Wo bist du auf einem Gruppenbild positioniert?
Versuche, aus anderen Menschen keine Fotoobjekte zu machen.
Verantwortungsvoll bearbeiten
Wenn du deine Bilder digital bearbeitest, frage dich, was du abschneidest oder ausblendest und warum. Warum wählst du gerade diesen Bildausschnitt?
Schon kleine Änderungen beim Kontrast können eine flache Landschaft scharf und lebensfeindlich erscheinen lassen. Problematisch sind auch Filter, die zu Veränderungen der Hautfarben führen.
Die Grenze zwischen kultursensibler Bildverbesserung und Manipulation ist sehr schmal und ziemlich verschwommen. Sei also vorsichtig.

> **Aufgabenstellung**
Beantworte bitte die folgenden Fragen zum Text über das Fotografieren und Bearbeiten von Bildern oben:
(a) Wozu sollst du andere Menschen laut dem Text nicht machen?
(b) Wie können schon kleine Änderungen beim Kontrast eine flache Landschaft erscheinen lassen?
(c) Welche Filter nennt der Text als problematisch?

> **Bereitgestellte Angaben**
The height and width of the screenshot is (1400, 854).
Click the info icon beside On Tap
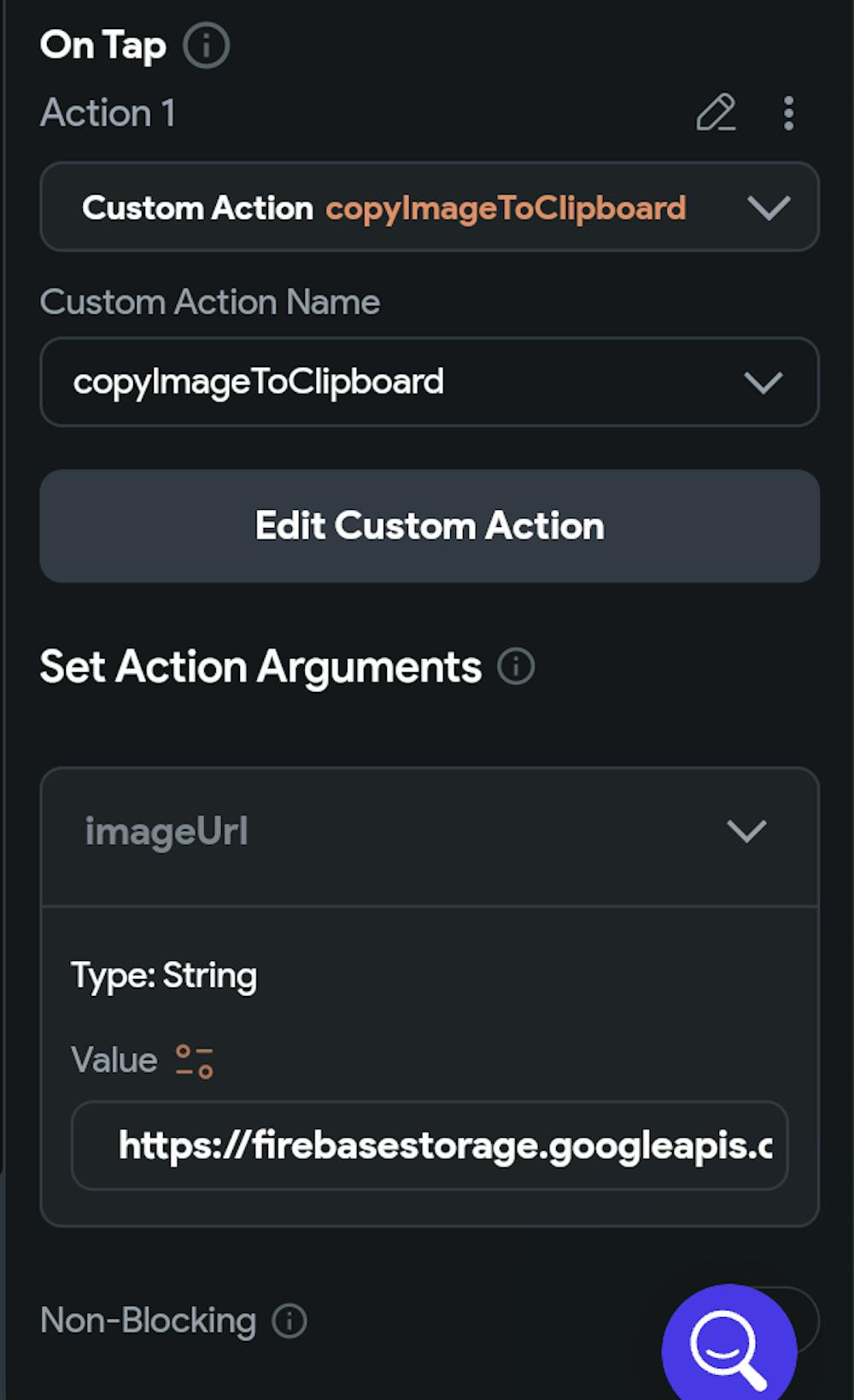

> **Lösung**
(a) Zu Fotoobjekten.
(b) Scharf und lebensfeindlich.
(c) Filter, die zu Veränderungen der Hautfarben führen.